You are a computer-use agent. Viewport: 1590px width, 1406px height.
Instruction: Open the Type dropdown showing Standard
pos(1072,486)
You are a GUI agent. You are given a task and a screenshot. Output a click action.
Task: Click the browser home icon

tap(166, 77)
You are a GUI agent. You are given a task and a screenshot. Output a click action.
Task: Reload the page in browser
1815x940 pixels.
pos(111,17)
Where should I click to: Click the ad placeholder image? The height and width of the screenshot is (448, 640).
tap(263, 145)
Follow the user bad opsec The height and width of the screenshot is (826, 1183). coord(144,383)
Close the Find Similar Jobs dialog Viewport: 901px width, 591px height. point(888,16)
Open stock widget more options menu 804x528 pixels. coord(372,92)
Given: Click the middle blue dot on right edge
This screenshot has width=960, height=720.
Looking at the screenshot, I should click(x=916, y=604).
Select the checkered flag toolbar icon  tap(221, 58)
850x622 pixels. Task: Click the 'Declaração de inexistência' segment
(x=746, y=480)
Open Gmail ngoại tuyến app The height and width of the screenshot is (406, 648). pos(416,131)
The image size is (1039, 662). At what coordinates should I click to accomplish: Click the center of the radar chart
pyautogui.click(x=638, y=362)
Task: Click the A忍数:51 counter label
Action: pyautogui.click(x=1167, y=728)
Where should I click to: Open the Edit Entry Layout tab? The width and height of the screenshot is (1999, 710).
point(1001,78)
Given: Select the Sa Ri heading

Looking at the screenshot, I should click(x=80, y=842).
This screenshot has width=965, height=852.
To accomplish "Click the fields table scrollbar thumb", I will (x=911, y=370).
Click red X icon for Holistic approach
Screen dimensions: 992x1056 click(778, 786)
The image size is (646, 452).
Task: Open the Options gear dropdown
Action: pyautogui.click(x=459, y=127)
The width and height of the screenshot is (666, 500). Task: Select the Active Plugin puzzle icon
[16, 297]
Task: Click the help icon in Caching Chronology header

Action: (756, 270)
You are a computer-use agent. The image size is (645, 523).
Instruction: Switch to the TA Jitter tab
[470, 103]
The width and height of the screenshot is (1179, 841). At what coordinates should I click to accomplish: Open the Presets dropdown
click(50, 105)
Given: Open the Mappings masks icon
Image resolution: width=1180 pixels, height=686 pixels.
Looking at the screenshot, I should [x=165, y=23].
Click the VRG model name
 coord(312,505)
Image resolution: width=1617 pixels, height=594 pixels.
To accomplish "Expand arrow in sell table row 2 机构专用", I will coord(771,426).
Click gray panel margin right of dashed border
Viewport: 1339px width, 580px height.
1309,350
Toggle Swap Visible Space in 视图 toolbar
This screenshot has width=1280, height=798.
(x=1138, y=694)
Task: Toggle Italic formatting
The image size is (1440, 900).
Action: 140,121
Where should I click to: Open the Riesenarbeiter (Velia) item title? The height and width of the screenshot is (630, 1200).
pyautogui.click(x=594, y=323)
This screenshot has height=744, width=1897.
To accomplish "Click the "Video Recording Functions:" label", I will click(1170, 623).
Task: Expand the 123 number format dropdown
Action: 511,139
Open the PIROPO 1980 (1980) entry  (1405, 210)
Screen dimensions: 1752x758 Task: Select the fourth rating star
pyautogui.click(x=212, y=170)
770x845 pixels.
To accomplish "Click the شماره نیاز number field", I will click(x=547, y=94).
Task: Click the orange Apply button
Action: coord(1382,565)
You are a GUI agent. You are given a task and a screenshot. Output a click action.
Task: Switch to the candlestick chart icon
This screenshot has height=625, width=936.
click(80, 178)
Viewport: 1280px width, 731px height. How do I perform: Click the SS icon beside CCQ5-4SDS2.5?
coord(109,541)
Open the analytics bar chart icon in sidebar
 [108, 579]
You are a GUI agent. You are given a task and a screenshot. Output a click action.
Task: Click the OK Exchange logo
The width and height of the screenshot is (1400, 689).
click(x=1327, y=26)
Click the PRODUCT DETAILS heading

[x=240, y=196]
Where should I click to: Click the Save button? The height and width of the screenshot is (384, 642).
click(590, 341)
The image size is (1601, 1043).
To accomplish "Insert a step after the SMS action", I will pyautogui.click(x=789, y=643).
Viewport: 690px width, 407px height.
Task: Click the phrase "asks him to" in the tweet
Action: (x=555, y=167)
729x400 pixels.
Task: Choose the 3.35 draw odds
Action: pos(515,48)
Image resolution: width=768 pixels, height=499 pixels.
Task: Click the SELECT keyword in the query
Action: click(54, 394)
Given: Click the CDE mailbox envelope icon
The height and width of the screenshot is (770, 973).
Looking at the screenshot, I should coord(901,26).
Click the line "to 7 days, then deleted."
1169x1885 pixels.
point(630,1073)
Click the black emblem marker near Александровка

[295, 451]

---

From the material above, retype precisely the lines between the line holding "770x845 pixels." and the line holding "The image size is (1601, 1043).", inclusive, and nothing beyond them.

Written response —
770x845 pixels.
To accomplish "Click the شماره نیاز number field", I will click(x=547, y=94).
Task: Click the orange Apply button
Action: coord(1382,565)
You are a GUI agent. You are given a task and a screenshot. Output a click action.
Task: Switch to the candlestick chart icon
This screenshot has height=625, width=936.
click(80, 178)
Viewport: 1280px width, 731px height. How do I perform: Click the SS icon beside CCQ5-4SDS2.5?
coord(109,541)
Open the analytics bar chart icon in sidebar
 [108, 579]
You are a GUI agent. You are given a task and a screenshot. Output a click action.
Task: Click the OK Exchange logo
The width and height of the screenshot is (1400, 689).
click(x=1327, y=26)
Click the PRODUCT DETAILS heading

[x=240, y=196]
Where should I click to: Click the Save button? The height and width of the screenshot is (384, 642).
click(590, 341)
The image size is (1601, 1043).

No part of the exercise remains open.